## [WORK REQUIRED]
Go over the data and work out how many lines include the word "Hide". Give that number only.

## [INPUT]
-*-

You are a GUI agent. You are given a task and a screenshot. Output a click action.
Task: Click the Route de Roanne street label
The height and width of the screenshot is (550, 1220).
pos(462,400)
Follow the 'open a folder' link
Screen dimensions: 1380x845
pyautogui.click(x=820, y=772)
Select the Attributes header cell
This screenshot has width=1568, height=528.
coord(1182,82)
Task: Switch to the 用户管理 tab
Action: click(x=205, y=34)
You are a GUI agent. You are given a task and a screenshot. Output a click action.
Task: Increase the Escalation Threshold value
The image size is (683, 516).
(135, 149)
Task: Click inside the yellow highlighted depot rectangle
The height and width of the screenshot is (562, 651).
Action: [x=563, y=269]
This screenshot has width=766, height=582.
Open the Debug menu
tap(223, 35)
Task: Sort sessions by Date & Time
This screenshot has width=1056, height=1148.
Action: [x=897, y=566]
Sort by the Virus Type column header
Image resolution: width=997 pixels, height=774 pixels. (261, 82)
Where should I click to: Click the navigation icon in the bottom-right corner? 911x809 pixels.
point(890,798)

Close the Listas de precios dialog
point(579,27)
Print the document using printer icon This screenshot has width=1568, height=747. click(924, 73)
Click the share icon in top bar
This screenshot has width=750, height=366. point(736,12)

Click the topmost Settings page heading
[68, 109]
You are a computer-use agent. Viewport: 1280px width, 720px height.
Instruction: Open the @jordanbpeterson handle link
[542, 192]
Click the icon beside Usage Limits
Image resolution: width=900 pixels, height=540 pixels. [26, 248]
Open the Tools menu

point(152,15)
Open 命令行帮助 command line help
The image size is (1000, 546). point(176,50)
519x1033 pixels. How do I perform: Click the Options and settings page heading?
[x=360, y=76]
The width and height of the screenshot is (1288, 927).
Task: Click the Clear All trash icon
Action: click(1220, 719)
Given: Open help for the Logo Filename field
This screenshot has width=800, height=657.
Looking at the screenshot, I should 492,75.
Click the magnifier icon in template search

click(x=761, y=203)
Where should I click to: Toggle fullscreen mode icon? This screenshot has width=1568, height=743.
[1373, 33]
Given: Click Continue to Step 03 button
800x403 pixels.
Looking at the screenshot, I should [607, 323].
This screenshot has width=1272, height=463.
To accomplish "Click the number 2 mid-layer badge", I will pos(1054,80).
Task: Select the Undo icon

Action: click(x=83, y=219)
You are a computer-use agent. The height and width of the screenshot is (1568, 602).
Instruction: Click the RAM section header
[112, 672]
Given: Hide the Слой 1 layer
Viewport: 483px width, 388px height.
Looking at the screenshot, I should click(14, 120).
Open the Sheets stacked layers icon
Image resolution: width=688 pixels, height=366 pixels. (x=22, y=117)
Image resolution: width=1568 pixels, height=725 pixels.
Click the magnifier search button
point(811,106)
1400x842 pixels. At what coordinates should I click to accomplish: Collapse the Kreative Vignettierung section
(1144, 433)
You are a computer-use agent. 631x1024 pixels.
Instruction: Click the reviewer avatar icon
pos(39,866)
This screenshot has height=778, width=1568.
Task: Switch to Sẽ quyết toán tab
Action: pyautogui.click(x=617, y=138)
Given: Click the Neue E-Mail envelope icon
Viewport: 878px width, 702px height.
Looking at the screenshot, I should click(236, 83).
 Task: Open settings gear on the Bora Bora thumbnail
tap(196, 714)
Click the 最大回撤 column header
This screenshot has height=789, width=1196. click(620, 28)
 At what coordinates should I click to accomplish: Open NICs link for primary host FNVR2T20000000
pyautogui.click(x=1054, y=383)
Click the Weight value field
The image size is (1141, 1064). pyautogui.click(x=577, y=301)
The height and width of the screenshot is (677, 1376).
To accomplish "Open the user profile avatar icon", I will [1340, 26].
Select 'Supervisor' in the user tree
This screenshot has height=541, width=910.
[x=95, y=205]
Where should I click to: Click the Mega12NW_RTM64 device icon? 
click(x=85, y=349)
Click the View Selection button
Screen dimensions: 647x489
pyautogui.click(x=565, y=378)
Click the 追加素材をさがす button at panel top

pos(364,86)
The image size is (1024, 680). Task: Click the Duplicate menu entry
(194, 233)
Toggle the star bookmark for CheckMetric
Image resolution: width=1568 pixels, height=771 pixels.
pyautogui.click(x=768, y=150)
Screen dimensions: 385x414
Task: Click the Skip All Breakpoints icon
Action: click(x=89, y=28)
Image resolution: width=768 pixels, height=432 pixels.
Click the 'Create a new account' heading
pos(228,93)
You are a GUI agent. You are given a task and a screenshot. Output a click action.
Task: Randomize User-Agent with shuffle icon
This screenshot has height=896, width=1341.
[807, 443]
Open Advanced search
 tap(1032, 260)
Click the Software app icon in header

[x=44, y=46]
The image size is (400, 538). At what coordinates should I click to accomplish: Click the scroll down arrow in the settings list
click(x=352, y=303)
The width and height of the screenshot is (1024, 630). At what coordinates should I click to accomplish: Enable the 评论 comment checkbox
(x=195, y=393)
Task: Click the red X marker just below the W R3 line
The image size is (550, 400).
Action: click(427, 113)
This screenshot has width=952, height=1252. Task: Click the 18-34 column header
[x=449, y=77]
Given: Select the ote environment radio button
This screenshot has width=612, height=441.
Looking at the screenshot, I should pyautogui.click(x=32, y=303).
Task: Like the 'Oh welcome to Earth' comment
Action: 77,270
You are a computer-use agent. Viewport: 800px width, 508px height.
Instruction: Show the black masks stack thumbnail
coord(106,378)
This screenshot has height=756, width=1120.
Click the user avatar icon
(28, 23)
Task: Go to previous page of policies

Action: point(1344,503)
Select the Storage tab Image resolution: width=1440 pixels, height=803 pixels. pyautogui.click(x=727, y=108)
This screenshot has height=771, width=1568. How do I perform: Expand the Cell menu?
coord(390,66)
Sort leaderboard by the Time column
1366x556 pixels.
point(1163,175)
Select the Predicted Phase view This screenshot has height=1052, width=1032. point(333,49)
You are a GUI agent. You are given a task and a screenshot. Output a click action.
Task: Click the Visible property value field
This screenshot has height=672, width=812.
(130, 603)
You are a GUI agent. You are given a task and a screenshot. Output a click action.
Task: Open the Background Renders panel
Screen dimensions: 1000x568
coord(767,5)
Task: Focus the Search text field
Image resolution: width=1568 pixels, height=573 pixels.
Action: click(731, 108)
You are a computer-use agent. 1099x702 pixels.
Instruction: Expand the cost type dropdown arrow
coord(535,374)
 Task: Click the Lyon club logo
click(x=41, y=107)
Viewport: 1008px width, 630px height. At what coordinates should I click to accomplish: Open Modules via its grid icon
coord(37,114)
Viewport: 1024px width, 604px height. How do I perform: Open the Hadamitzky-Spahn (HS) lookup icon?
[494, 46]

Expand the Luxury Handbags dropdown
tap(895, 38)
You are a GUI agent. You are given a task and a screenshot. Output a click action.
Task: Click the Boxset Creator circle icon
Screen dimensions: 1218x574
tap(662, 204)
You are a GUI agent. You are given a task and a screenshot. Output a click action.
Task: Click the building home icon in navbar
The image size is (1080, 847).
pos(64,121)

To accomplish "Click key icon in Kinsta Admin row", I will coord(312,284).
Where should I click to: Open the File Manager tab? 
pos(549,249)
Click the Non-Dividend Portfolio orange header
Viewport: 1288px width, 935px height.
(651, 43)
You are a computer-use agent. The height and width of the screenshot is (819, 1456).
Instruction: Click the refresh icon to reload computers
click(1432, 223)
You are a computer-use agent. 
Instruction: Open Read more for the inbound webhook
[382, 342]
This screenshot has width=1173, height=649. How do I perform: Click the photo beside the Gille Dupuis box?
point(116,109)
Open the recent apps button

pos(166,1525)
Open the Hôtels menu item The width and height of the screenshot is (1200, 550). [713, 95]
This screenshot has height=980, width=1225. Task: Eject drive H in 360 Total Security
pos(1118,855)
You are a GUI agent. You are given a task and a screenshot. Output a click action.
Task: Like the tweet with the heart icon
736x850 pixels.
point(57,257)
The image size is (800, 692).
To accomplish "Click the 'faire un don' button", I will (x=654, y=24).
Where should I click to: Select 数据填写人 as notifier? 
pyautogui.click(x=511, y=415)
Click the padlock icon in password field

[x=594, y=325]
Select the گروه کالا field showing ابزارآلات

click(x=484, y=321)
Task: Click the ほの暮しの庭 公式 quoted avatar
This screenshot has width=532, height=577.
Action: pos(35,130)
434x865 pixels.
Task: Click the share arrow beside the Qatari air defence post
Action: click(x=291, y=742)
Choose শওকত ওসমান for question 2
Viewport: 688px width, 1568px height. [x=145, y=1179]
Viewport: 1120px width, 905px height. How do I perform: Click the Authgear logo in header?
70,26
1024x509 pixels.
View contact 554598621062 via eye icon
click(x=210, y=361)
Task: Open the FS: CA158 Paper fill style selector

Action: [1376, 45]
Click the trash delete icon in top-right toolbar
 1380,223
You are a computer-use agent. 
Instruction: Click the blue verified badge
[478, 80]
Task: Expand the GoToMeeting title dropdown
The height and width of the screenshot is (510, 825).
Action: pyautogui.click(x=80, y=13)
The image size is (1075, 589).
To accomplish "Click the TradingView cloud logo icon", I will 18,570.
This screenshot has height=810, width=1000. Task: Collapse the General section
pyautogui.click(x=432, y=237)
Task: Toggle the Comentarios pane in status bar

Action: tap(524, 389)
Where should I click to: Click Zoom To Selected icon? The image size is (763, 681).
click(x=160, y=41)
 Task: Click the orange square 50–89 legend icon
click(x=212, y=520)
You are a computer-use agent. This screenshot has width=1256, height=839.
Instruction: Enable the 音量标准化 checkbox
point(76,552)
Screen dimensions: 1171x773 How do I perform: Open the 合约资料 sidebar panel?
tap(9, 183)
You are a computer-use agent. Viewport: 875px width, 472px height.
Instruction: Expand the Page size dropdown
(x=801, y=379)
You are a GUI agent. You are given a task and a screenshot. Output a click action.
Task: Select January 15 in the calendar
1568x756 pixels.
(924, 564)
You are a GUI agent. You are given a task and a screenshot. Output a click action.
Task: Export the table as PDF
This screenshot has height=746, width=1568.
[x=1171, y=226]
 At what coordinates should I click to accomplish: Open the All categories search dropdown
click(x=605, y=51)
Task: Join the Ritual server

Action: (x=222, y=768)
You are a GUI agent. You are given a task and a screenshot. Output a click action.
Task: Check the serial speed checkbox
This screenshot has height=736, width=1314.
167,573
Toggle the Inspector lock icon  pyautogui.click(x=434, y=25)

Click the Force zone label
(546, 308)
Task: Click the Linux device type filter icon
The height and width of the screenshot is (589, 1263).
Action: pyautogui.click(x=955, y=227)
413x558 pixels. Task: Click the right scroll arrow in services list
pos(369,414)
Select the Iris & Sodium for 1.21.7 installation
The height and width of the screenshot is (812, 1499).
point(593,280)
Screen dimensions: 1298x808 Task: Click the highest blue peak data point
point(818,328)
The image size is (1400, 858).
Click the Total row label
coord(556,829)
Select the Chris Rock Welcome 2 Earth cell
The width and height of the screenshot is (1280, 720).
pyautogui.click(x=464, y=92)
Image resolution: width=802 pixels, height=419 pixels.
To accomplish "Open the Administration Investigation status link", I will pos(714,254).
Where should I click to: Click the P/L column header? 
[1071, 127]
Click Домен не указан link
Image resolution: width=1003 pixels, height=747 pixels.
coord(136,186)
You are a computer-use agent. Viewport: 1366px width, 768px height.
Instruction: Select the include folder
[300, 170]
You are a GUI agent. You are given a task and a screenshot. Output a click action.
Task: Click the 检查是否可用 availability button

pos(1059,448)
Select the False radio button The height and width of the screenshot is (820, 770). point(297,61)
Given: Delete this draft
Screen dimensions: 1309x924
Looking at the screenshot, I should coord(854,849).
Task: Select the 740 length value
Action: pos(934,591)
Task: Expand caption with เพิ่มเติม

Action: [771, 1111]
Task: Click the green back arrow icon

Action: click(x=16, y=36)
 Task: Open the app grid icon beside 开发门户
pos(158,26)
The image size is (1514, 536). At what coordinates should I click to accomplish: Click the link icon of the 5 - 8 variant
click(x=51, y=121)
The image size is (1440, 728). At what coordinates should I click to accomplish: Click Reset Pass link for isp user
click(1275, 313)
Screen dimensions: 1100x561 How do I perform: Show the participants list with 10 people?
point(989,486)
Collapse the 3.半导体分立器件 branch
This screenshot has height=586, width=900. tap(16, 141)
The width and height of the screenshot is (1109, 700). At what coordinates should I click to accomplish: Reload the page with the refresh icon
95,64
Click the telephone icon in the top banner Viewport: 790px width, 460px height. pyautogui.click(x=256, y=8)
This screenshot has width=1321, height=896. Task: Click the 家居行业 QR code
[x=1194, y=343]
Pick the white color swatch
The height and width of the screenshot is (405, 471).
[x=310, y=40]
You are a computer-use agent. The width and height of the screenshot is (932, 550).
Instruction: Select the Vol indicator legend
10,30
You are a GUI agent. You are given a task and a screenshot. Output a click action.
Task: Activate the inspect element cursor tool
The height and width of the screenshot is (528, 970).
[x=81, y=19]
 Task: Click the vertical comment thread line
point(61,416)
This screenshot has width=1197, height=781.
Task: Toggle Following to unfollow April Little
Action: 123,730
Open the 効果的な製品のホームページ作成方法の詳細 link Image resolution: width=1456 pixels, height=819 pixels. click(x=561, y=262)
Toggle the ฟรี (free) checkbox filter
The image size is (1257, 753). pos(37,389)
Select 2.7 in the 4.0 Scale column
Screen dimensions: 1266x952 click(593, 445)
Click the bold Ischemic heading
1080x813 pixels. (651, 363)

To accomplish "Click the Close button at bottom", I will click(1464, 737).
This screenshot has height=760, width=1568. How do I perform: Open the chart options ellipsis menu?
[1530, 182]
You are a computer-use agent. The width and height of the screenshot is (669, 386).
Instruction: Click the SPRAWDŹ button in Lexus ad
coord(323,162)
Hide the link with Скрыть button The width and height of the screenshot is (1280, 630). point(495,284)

-*-

## [ANSWER]
2